Tokenizing real-world ships into on-chain investment opportunities.
RMA connects stablecoins, ship RWAs, and governance to open ship finance to private investors.

Ships as Real World Assets (RWA), funded by private investors, settled in our own stablecoin.


1. Inspiration

The maritime industry has been a major global sector for over 100 years, and it continues to grow.
It includes shipbuilding, shipping, port operations, and more — but we focused on shipbuilding and ship finance.

Today, when a company wants to build a ship:

  • It relies on banks, governments, and large institutions.
  • Private investors have almost no way to participate.
  • There are no real policies or platforms that support small-ticket funding.

We wanted to solve this.

Our goal:
Tokenize expensive ships as RWAs, break them into smaller units so that anyone can invest with small amounts,
and build a transparent, decentralized ecosystem around them.

On top of that:

  • Investors can receive dividends from ship profits.
  • Dual Layer Tokens (DLT) allow multiple benefit layers (securities, memberships, free boarding tickets, etc.).
  • All RWA transactions are settled in our own stablecoin, which is linked to a governance token.

2. What RMA Does

RMA is a platform that intermediates between private investors and shipping companies,
connecting them through three core on-chain processes:

  1. Stablecoin
  2. RWA (tokenized ships on Dual Layer Token)
  3. Governance

2.1 Stablecoin

RMA uses a crypto-collateralized stablecoin:

  • Users deposit Ether as collateral and mint stablecoins.
  • For every 100 stablecoins issued, the user receives 1 governance token.
  • Chainlink Data Feeds are used to:
    • Fetch collateral prices
    • Calculate liquidation prices
  • Chainlink Automation runs at regular intervals:
    • Checks whether a user’s position should be liquidated.
    • If the collateral price drops below the threshold:
      • The user’s collateral is sold.
      • The user receives the remaining value minus the issued stablecoins and fees.

2.2 RWA (Tokenized Ships)

Each shipping company deploys one RWA contract per ship:

  • When raising funds to build a new ship, the contract mints RWA tokens.
  • These RWA tokens are implemented on Dual Layer Token (DLT):
    • One parent ship RWA can mint multiple child tokens:
      • Securities: share in future profits (dividends)
      • Memberships: access rights, loyalty benefits
      • Free boarding tickets: usable as NFT tickets
  • Ship metadata can be updated via Chainlink Functions:
    • For example: updating with weather data or other external APIs.

2.3 Governance

Governance tokens are obtained through stablecoin issuance:

  • If a user holds a certain amount of governance tokens, they can:
    • Create proposals
    • Vote on key protocol parameters
  • Governance can change:
    • Stablecoin fees
    • Liquidation ratios
    • Other risk parameters of the system

This closes the loop:

Stablecoin ↔ Governance Token ↔ Governance Contract ↔ RWA Funding


3. How We Built It

  • Smart Contracts

    • Solidity
    • Foundry toolkit
    • Remix (rapid prototyping and demos)
  • Chainlink Products

    • Data Feeds (price oracles)
    • Automation (liquidation checks)
    • Functions (off-chain / API data → on-chain metadata updates)
  • Chain

    • Ethereum Sepolia Testnet
  • Frontend

    • Next.js
    • Tailwind CSS
    • ethers.js
  • Backend

    • Node.js
    • MySQL

4. Challenges We Ran Into

4.1 Understanding the Maritime Industry

The maritime industry was completely new to us:

  • We knew almost nothing about shipbuilding or ship finance.
  • We had to invest a lot of time in domain research, not just coding.
  • As technologists, this was a very different kind of “study” — but it was necessary to build a realistic product.
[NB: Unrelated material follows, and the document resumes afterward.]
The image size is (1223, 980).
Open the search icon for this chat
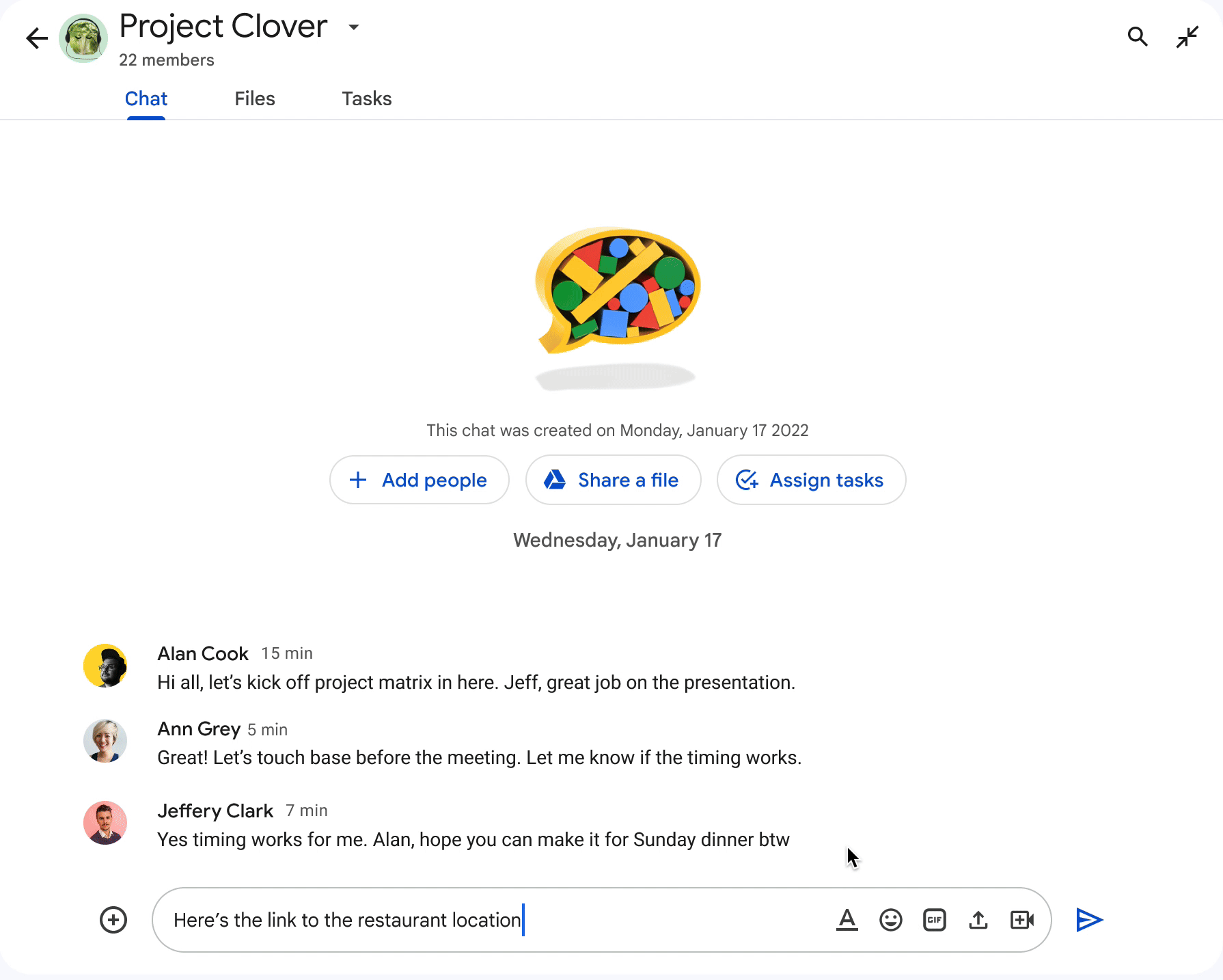1138,38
In the end, it helped us design a more grounded and meaningful use case.

4.2 Stablecoin Design

Designing the stablecoin was like studying economics + math + DeFi at the same time:

  • We researched different types of stablecoins:
    • Overcollateralized, algorithmic, etc.
  • We studied key concepts such as:
    • Liquidation ratio
    • Debt repayment
    • Collateral value
  • Then we had to translate these concepts into code:
    • Mathematical formulas
    • State transitions
    • Liquidation flows

It took a lot of time and calculation, but it made our stablecoin truly our own, not a copy.
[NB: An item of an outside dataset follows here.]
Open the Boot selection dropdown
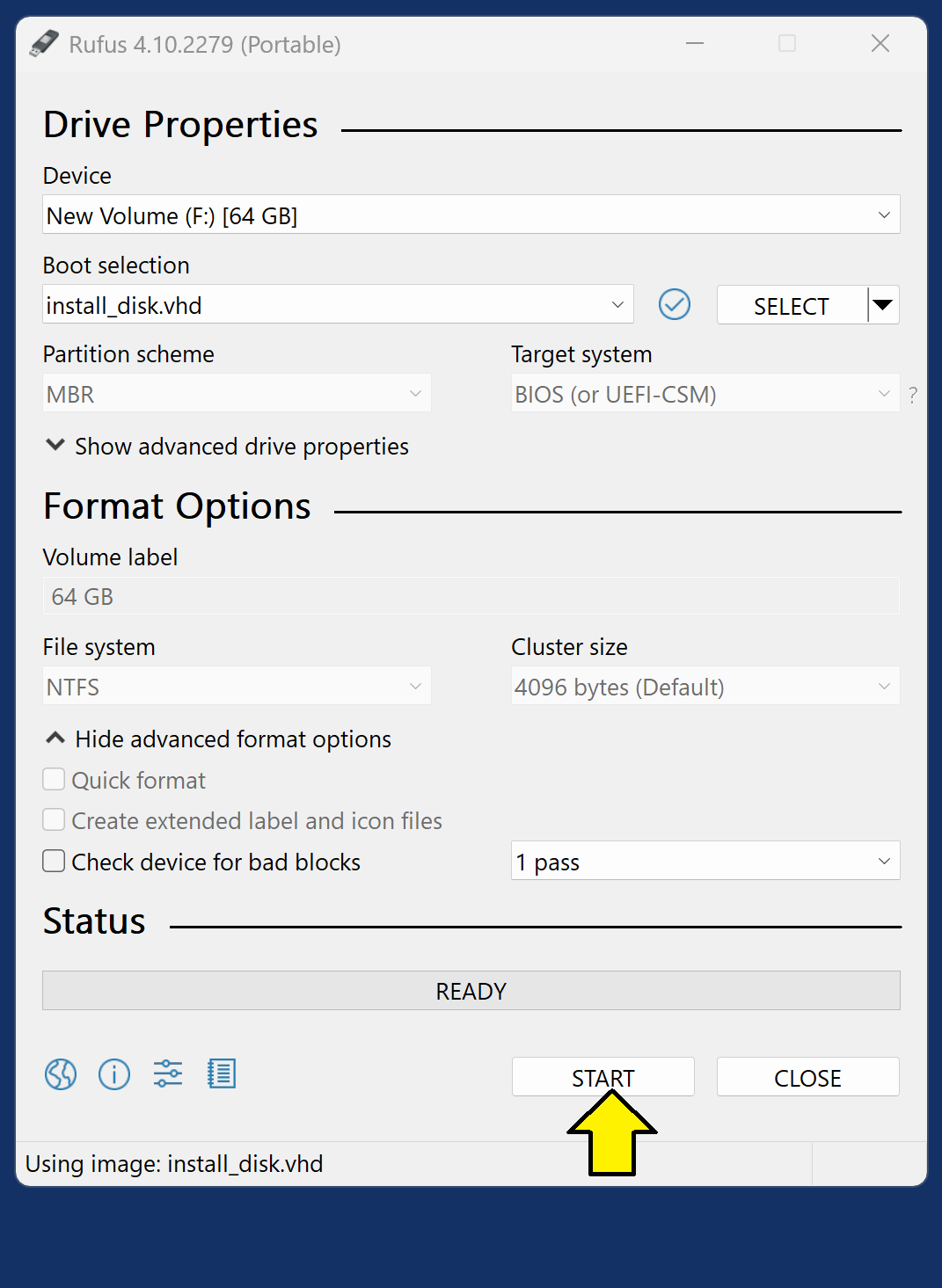 click(x=338, y=305)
4.3 RWA Implementation (ERC-6960)

We wanted our RWA design to be more than just ERC-20 or ERC-721:

  • A simple token didn’t feel exciting or flexible enough.
  • During our research, we found ERC-6960, which supports a dual-layer structure.
  • This allowed us to:
    • Tokenize a ship once.
    • Issue multiple token types (securities, memberships, tickets) under the same parent RWA.

This multi-layer structure felt like a perfect fit for complex real-world assets like ships.


5. Accomplishments We’re Proud Of

We have created a small but powerful RMA ecosystem:

  • We connected:
    • Stablecoin,
    • Governance token,
    • Governance mechanism,
    • RWA contracts
      into one coherent platform.
  • Our stablecoin implementation is:
    • Entirely our own design
    • Not cloned from any existing stablecoin
  • For the RWA contracts:
    • We didn’t just use ERC-6960 “as is”.
    • We extended it with features we needed for the maritime use case.
    • We plan to contribute our improvements back to the EIP.

We are especially proud of the RMAStablecoin.sol contract —
it was written with extreme care and attention to detail.


6. What We Learned

6.1 Chainlink

Before writing code, we spent time studying:

  • Chainlink whitepapers
  • The architecture of the Decentralized Oracle Network (DON)
  • How its products (Data Feeds, Automation, Functions) fit together

We also noticed how much Chainlink evolved compared to a year ago
—for example, Automation became easier to use (no more registering specific functions manually).

6.2 Frontend

This hackathon was also our chance to learn Next.js:

  • We built the frontend under time pressure, in a somewhat “messy” way.
  • But this is part of the learning process:
    • Integrating contracts with React/Next.js
    • Handling wallet connections
    • Rendering complex RWA & stablecoin states

We also deepened our understanding of blockchain UX.

6.3 Smart Contracts

Our main personal goal was to get much better at Solidity:

  • We became more comfortable with:
    • Interfaces
    • Contract modularization
    • Even some inline assembly
  • Contracts are no longer intimidating to us.
  • We feel like we made a significant leap in our Web3 engineering skills.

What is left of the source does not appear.